Both China and the U.S. have decisively pivoted towards growth-oriented policies, setting the stage for a potential continuation of the risk-on rally into 2025. September 2024 saw key policy shifts, with the Federal Reserve and China enacting measures that enhance the likelihood of a global economic soft landing, further supporting risk assets.
Last month, the Federal Reserve cut interest rates by 50bps, its first rate reduction since 2020. The cut brings the overnight rate to the 4.75%-5.00% range, and signaled a shift in focus from inflation control to safeguarding economic growth and employment. The easing measures, alongside steady economic data, supported U.S. equities, with the S&P 500 closing at a new all-time high, up 2.02% m/m, while the NASDAQ gained 2.68%. The dollar remained relatively stable, with the DXY slipping only 0.9% to end the month at 100.779.
Meanwhile, Chinese markets experienced one of their strongest rallies in nearly 16 years.

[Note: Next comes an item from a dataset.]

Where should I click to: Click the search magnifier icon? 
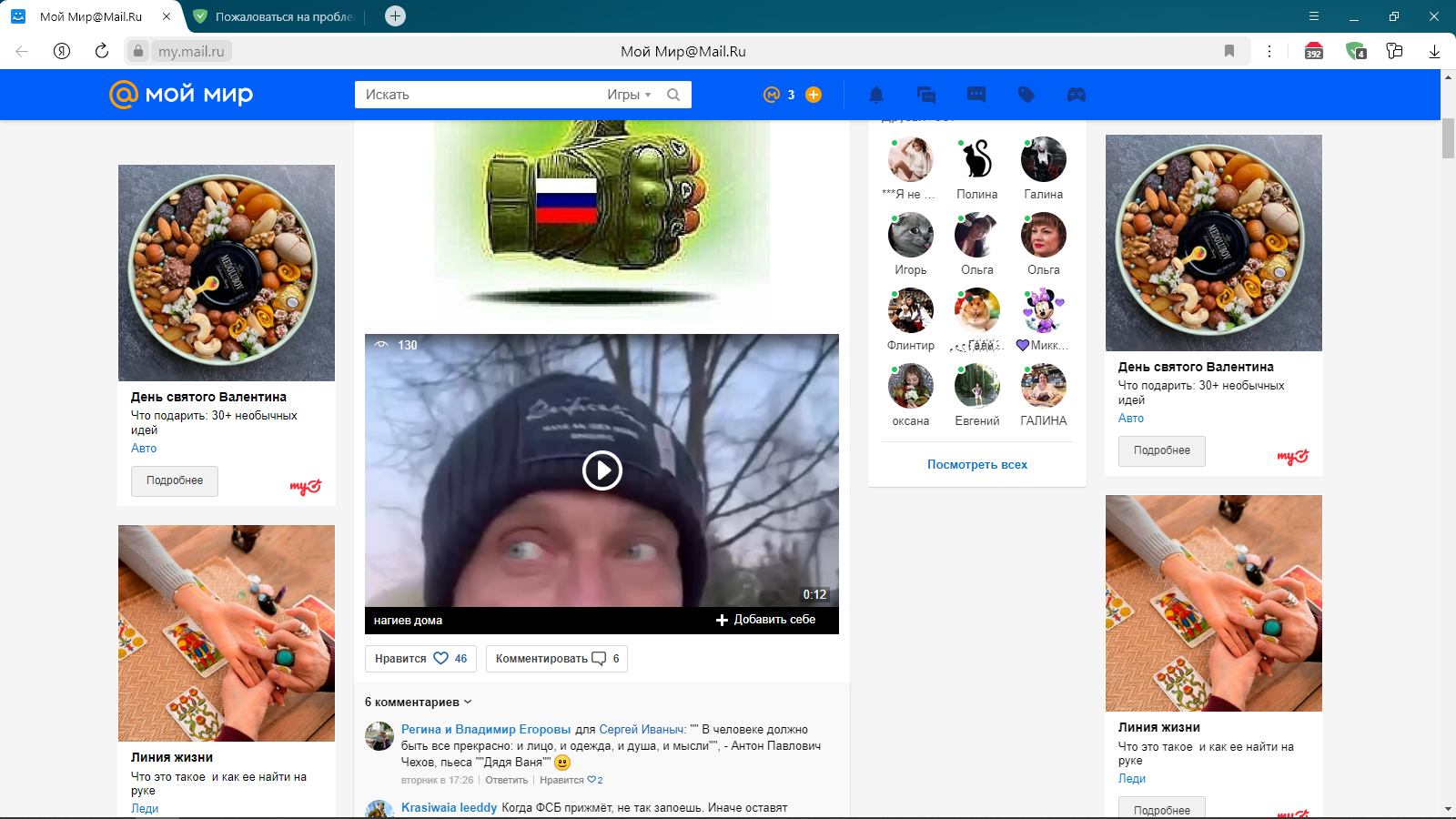point(673,94)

The CSI 300 and Hang Seng Index surged 20.97% and 17.48%, respectively, following a series of government interventions aimed at revitalizing the economy. On September 24, China's central bank unveiled a suite of supportive measures, including rate cuts, reductions in reserve ratios, property market easing, and stock market stimulus, sparking renewed investor confidence and driving markets higher.
In the Eurozone, the European Central Bank cut its benchmark interest rate by 25bps to 3.50% in September, the second rate cut of the year, as inflation slowed to a three-year low of 2.2% in August, down from 2.6% in July. Concerns over slowing economic growth, particularly in Germany and Italy, added pressure on the ECB’s decision. The euro strengthened modestly, gaining 0.79% to end the month at 1.1135.

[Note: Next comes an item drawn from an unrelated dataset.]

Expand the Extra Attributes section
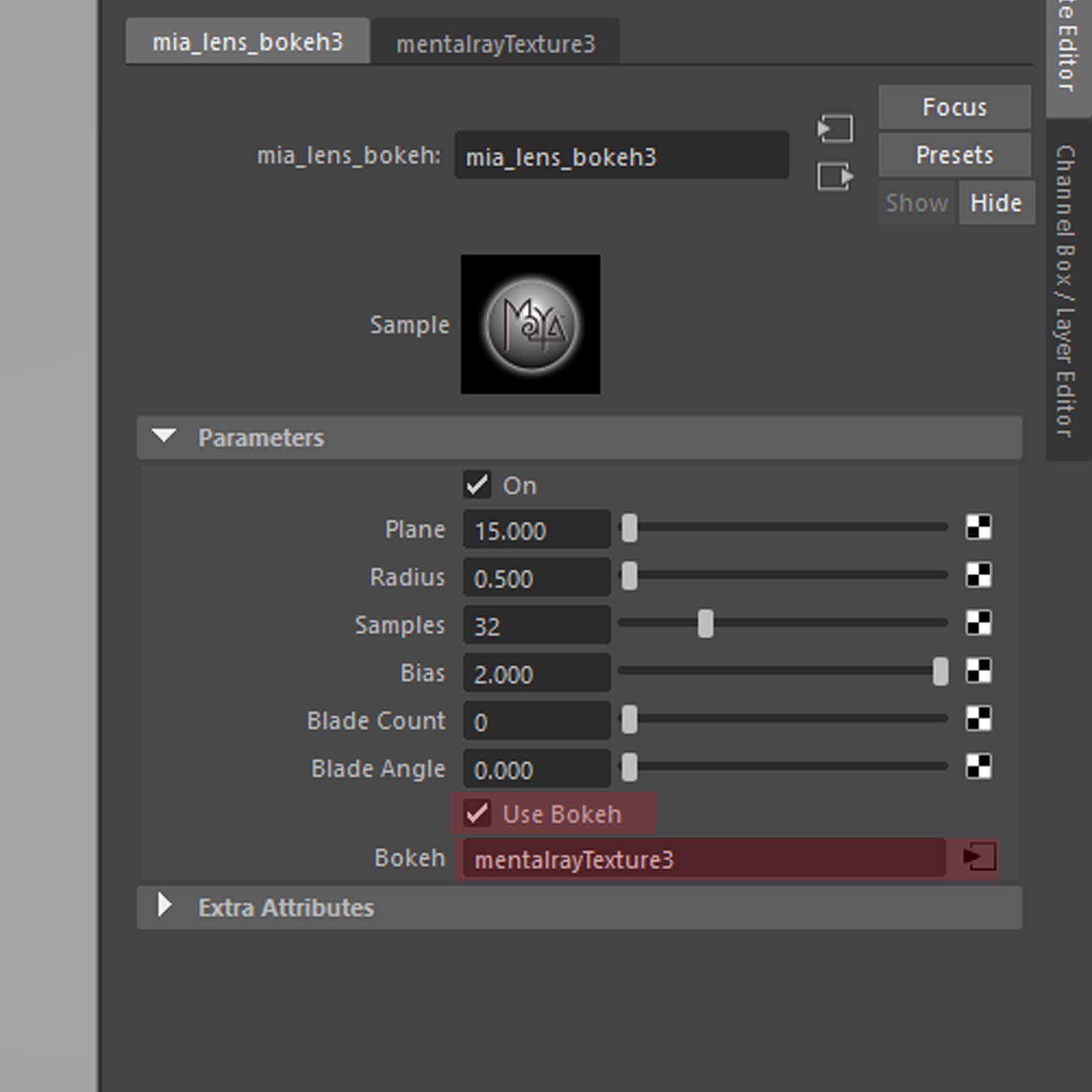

Meanwhile, in the UK, the Bank of England held off on a second rate cut for the year, awaiting the Labour government's upcoming budget. This decision buoyed the pound, which rallied to its highest level since March 2022, up 1.89% to end the month at 1.3375, making it the best-performing G10 currency year-to-date.
The Reserve Bank of Australia remained cautious, keeping its cash rate at 4.35% since November 2023. The RBA reiterated that rate cuts are unlikely in the near term as it seeks to bring inflation back to its target while maintaining employment gains. The AUD responded positively, climbing 2.19% to 0.6913, its highest level since March 2023. The Bank of Canada continued its easing cycle, cutting the overnight rate for the third consecutive meeting, bringing it to 4.25%. The move was driven by cooling inflation, rising unemployment, and slowing economic activity. The CAD initially declined but recovered to close the month at 1.3525, up 0.24% m/m.
Geopolitical tensions, a weaker USD, and falling yields supported gold prices, which surged 6.23% in September to reach a new all-time high, wrapping up the month at $2,659.40.